Member of the Minnesota Senate from the 42nd district
- In office January 3, 2017 – January 2, 2023
- Preceded by: Bev Scalze

Member of the Minnesota House of Representatives from the 42B district
- In office January 8, 2013 – January 3, 2017
- Preceded by: Bev Scalze (District 54B)
- Succeeded by: Jamie Becker-Finn

Personal details
- Born: May 20, 1971 (age 55) Moorhead, Minnesota
- Party: Minnesota Democratic–Farmer–Labor Party
- Spouse: Cynthia
- Children: 3
- Education: North Dakota State University (B.S., M.A.) University of Minnesota
- Occupation: Educator

= Jason Isaacson =

American politician (born 1971)

Jason Isaacson (born May 20, 1971) is a Minnesota politician and former member of the Minnesota Senate. A member of the Minnesota Democratic–Farmer–Labor Party (DFL), he was elected to the Minnesota Senate in 2016, after serving in the Minnesota House of Representatives for four years. He represented District 42 in the northern Twin Cities metropolitan area, including Arden Hills, Gem Lake, Little Canada, Mounds View, Shoreview, Vadnais Heights, and parts of Roseville, Spring Lake Park, and Blaine.

==Education and career==
Isaacson attended North Dakota State University, graduating with a B.S. in political science and later a M.A. in communication studies. He is currently a Ph.D. candidate at the University of Minnesota and an instructor at Century College teaching Interpersonal Communication and Intercultural Communications. Isaacson also teaches at North Hennepin Community College and has taught at Johns Hopkins and George Washington University.

==Minnesota Legislature==
Isaacson is an advocate for creating living wage jobs, expanding job skills, and affordable housing for all.

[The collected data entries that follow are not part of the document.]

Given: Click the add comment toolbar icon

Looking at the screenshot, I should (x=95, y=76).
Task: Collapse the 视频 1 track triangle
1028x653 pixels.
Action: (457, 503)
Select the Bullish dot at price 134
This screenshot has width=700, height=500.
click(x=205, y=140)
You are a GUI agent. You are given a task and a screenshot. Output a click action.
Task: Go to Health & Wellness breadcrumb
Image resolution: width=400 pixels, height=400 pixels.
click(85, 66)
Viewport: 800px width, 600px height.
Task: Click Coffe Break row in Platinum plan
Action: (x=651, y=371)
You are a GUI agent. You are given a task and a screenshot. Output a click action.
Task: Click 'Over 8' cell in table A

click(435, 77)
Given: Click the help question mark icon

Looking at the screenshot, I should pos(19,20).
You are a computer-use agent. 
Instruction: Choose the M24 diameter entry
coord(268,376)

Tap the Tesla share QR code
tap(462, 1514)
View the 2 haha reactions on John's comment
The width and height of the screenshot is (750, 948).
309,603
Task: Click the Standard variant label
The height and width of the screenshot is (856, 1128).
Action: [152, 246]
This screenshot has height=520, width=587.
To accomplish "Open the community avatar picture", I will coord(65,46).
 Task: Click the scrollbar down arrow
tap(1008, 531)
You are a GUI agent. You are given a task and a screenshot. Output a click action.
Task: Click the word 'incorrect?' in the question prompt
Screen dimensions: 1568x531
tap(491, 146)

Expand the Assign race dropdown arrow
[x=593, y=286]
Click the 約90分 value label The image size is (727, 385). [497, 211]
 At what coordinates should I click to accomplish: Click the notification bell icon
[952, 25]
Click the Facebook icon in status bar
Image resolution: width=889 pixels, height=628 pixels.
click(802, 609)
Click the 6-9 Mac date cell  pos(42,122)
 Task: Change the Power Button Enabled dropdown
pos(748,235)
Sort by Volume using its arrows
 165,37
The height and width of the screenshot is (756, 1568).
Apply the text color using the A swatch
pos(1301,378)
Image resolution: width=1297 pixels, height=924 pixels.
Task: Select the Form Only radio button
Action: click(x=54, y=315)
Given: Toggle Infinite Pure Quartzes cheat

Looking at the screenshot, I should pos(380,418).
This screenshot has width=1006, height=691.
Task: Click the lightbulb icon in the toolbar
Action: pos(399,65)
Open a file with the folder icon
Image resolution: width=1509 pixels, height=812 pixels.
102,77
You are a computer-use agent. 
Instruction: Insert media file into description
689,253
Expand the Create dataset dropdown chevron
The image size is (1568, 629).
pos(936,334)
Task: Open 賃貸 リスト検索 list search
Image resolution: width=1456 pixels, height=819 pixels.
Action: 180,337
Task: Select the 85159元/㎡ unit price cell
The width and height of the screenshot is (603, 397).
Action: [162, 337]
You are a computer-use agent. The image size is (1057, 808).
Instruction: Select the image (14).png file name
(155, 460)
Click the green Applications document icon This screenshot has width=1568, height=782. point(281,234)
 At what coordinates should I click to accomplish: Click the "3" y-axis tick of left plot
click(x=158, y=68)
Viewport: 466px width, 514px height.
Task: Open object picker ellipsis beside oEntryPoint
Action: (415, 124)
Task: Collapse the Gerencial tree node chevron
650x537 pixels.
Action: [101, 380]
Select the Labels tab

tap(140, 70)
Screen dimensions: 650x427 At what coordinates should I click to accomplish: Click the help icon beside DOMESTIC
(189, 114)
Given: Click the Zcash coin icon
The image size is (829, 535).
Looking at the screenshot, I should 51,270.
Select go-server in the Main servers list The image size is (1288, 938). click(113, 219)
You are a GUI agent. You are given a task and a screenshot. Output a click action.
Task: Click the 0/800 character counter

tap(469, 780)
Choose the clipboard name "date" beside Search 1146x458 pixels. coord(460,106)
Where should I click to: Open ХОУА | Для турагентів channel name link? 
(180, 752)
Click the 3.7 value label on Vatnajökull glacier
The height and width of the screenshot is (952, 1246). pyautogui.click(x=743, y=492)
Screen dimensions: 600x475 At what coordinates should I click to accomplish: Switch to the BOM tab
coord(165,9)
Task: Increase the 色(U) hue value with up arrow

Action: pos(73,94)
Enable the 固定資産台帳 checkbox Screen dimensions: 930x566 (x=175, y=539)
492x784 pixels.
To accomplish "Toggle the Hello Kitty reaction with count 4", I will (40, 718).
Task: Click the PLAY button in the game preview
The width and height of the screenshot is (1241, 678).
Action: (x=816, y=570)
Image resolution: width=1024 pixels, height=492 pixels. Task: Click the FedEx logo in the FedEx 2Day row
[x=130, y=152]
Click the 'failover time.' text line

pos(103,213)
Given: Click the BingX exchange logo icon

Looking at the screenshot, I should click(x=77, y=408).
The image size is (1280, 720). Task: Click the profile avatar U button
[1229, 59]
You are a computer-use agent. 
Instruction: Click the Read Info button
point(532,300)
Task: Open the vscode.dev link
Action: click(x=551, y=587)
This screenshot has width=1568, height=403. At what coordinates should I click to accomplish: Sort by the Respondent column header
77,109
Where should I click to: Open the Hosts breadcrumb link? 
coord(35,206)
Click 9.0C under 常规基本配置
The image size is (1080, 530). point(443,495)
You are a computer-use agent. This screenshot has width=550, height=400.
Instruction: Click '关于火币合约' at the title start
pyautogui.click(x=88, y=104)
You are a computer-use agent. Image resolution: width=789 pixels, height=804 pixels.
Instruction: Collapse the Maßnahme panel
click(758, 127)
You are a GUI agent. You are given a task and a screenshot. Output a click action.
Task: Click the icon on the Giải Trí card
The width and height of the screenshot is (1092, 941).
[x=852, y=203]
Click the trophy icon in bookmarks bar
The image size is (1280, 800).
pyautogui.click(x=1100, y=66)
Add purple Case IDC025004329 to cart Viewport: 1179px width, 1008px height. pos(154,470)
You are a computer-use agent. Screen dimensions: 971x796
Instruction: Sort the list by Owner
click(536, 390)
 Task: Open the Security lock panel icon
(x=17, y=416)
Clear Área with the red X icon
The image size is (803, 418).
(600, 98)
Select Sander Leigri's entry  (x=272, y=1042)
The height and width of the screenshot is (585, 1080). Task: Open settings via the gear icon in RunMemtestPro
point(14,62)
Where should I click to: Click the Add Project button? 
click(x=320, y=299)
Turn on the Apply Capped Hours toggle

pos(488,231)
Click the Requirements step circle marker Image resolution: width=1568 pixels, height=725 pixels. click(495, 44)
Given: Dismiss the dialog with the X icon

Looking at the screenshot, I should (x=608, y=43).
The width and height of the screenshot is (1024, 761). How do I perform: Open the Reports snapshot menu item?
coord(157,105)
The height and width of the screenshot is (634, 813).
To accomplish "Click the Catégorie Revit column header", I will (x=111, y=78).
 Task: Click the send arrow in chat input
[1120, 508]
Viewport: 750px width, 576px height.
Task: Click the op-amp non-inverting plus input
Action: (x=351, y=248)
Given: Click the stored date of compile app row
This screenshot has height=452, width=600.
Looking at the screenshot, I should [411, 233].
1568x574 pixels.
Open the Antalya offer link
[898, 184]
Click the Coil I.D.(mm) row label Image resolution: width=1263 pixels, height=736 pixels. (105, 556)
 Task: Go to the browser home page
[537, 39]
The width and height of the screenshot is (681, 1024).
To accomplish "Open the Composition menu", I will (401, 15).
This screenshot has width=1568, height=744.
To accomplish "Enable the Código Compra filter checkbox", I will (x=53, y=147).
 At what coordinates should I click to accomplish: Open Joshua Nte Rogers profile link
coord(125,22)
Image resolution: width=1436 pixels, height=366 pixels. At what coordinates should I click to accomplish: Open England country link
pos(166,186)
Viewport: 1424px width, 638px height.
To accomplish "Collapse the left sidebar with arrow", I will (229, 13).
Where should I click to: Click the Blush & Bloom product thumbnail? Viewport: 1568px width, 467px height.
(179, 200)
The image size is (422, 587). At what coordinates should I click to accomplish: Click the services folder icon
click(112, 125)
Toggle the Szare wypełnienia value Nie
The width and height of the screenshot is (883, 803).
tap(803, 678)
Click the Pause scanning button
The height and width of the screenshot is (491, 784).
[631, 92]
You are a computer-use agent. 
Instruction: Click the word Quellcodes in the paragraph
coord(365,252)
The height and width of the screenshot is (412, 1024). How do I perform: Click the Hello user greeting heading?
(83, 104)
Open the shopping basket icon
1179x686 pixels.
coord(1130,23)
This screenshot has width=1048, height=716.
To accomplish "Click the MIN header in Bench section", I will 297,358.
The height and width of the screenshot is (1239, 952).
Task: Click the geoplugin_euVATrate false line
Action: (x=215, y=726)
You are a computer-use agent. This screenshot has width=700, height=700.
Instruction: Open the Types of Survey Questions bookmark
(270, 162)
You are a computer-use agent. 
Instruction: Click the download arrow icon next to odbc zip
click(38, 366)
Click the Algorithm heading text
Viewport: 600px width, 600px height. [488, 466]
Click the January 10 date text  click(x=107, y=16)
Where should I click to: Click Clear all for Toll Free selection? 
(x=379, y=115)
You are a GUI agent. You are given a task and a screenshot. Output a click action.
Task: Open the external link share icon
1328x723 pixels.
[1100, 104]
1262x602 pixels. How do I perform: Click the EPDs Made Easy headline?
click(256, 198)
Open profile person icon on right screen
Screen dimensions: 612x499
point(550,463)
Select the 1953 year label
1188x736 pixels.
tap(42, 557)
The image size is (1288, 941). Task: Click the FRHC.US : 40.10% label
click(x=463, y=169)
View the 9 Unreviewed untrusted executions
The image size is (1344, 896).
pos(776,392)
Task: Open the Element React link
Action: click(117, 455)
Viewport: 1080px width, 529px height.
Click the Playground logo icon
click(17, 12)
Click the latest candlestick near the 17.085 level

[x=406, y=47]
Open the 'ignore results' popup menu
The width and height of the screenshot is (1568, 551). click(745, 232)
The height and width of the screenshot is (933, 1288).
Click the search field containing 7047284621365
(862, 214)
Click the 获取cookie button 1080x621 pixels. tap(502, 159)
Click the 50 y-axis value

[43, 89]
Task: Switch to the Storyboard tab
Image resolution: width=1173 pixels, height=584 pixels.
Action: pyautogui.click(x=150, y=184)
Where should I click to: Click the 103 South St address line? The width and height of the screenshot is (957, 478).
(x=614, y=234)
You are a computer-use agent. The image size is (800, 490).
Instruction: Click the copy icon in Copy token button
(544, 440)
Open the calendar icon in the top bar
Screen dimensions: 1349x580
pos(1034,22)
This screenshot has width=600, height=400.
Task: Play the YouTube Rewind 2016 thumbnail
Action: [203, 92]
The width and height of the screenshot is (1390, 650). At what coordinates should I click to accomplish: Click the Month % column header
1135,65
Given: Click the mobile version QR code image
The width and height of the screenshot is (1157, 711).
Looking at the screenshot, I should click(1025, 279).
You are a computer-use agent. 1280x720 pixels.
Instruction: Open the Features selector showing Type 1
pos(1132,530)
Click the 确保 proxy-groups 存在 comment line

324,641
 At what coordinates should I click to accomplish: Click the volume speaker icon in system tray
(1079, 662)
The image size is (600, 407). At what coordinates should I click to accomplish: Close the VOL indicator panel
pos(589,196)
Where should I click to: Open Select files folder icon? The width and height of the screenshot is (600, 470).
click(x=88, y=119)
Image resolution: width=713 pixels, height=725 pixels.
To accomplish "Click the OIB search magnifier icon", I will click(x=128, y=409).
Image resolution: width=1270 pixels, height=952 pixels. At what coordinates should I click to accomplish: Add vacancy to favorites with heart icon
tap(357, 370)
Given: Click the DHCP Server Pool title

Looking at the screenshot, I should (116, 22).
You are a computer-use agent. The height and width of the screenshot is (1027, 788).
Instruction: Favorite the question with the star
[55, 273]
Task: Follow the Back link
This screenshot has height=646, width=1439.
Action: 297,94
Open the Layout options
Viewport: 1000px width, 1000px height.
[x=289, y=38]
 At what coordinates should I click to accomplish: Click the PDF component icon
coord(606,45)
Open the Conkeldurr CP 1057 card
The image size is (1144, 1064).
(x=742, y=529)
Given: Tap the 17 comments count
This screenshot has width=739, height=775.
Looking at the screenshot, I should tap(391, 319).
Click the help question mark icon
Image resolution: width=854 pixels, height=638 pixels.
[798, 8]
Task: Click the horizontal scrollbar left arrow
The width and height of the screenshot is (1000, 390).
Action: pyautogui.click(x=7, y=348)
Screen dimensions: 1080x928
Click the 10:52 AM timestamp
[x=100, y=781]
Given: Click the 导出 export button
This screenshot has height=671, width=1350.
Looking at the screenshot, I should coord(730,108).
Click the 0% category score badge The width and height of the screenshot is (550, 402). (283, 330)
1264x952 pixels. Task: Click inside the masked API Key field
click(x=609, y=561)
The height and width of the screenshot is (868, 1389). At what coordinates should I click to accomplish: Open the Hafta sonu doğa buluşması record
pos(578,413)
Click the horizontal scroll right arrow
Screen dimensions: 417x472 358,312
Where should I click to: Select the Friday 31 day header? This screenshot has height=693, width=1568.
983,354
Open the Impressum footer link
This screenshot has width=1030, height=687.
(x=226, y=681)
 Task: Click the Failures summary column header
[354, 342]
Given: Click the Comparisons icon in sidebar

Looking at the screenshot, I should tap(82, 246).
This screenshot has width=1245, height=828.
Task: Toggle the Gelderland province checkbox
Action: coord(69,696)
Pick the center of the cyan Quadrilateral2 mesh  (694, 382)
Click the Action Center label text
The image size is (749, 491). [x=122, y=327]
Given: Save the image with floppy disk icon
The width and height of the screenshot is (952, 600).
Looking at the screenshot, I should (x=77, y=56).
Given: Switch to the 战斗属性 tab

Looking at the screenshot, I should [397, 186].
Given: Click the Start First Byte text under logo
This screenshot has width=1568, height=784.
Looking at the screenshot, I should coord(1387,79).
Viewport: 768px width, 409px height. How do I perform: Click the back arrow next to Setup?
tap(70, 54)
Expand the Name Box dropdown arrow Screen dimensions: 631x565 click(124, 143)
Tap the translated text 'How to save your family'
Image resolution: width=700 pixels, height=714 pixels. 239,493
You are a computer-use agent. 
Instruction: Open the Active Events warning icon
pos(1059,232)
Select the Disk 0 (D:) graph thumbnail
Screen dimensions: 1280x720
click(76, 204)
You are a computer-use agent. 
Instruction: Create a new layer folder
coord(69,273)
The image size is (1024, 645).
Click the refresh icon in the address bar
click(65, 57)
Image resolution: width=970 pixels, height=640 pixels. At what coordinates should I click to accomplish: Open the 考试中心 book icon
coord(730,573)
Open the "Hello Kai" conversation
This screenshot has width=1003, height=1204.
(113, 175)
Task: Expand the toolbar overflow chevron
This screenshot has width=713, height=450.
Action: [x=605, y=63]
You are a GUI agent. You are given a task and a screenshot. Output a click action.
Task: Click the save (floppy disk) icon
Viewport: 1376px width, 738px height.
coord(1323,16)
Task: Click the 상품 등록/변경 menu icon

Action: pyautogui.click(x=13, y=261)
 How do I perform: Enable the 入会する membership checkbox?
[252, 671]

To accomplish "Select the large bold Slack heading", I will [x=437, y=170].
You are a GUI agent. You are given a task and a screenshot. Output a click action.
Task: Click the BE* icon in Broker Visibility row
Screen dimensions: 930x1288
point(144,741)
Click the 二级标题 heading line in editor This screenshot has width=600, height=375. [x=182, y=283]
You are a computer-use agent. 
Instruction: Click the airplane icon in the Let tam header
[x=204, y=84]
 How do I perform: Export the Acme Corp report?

Isaacson was first elected to the Minnesota House of Representatives in 2012 and re-elected in 2014. He was elected to the Minnesota Senate in the November 2016 general election and assumed office on January 3, 2017, succeeding retiring state Senator Bev Scalze representing District 42.

92nd Legislative Session (2021-2022), Committees: Education Finance and Policy, Labor and Industry Policy, Mining and Forestry Policy, Ranking Minority Chair for Redistricting.

91st Legislative Session (2019-2020) (second half of Senate term), Committees: Agriculture, Rural Development, and Housing Policy, Higher Education Finance and Policy, Human Services Reform Finance and Policy, Jobs and Economic Growth Finance and Policy.

90th Legislative Session (2017-2018), Committees: Agriculture, Rural Development, and Housing Policy, Higher Education Finance and Policy, Jobs and Economic Growth Finance and Policy.

89th Legislative Session (2015-2016), Committees: Higher Education Policy & Finance, Job Growth & Energy Affordability Policy & Finance, Rules & Legislative Administration.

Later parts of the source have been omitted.